The Great Oxidation Event (GOE) or Great Oxygenation Event, also called the Oxygen Catastrophe, Oxygen Revolution, Oxygen Crisis or Oxygen Holocaust, was a time interval during the Early Earth's Paleoproterozoic era when the Earth's atmosphere and the shallow ocean first experienced a rise in the concentration of oxygen. This began approximately 2.460–2.426 Ga (billion years) ago during the Siderian period and ended approximately 2.060 Ga ago during the Rhyacian. Geological, isotopic, and chemical evidence suggests that biologically produced molecular oxygen (dioxygen or O2) started to accumulate in Earth's atmosphere and changed it from a weakly reducing atmosphere practically devoid of oxygen into an oxidizing one containing abundant free oxygen, with oxygen levels being as high as 10% of their present atmospheric level by the end of the GOE.

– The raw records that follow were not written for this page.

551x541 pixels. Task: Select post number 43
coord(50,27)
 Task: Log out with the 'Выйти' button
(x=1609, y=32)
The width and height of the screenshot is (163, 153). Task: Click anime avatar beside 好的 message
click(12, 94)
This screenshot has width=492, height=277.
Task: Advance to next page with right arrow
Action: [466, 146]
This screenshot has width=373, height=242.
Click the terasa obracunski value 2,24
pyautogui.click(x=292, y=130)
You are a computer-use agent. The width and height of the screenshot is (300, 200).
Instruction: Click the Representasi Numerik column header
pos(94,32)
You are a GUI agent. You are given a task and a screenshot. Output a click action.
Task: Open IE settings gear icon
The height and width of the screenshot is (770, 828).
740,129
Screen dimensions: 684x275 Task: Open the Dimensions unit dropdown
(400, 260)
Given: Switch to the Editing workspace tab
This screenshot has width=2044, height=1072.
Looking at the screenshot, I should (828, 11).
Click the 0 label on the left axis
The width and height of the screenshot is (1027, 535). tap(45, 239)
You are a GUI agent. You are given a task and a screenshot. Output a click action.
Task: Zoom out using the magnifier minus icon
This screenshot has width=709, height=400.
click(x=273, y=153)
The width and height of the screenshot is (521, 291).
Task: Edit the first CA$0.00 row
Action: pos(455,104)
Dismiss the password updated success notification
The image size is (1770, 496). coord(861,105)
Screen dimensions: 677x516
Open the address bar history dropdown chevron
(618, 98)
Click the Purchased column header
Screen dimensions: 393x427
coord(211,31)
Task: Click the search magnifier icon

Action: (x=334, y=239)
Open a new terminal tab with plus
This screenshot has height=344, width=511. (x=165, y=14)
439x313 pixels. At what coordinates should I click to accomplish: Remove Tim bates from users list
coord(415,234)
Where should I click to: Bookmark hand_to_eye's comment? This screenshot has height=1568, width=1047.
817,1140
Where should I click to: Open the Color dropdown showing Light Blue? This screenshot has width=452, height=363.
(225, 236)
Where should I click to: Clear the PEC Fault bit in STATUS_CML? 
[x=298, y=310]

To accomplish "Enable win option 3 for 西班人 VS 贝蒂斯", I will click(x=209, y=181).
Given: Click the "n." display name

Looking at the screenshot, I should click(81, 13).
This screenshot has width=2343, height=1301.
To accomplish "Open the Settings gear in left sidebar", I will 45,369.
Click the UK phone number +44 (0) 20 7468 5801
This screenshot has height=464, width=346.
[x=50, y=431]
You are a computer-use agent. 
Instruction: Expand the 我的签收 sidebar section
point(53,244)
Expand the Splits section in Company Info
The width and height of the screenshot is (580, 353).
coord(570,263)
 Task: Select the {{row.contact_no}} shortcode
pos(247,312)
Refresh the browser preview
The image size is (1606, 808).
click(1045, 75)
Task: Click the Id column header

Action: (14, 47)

2.1-billion-year-old rock showing banded iron formation
The Paleoproterozoic Era is the first of the three sub-divisions (eras) of the Proterozoic eon, and also the longest era of the Earth's geological history, spanning from 2,500 to 1,600 million years ago (2.5–1.6 Ga). It is further subdivided into four geologic periods, namely the Siderian, Rhyacian, Orosirian and Statherian.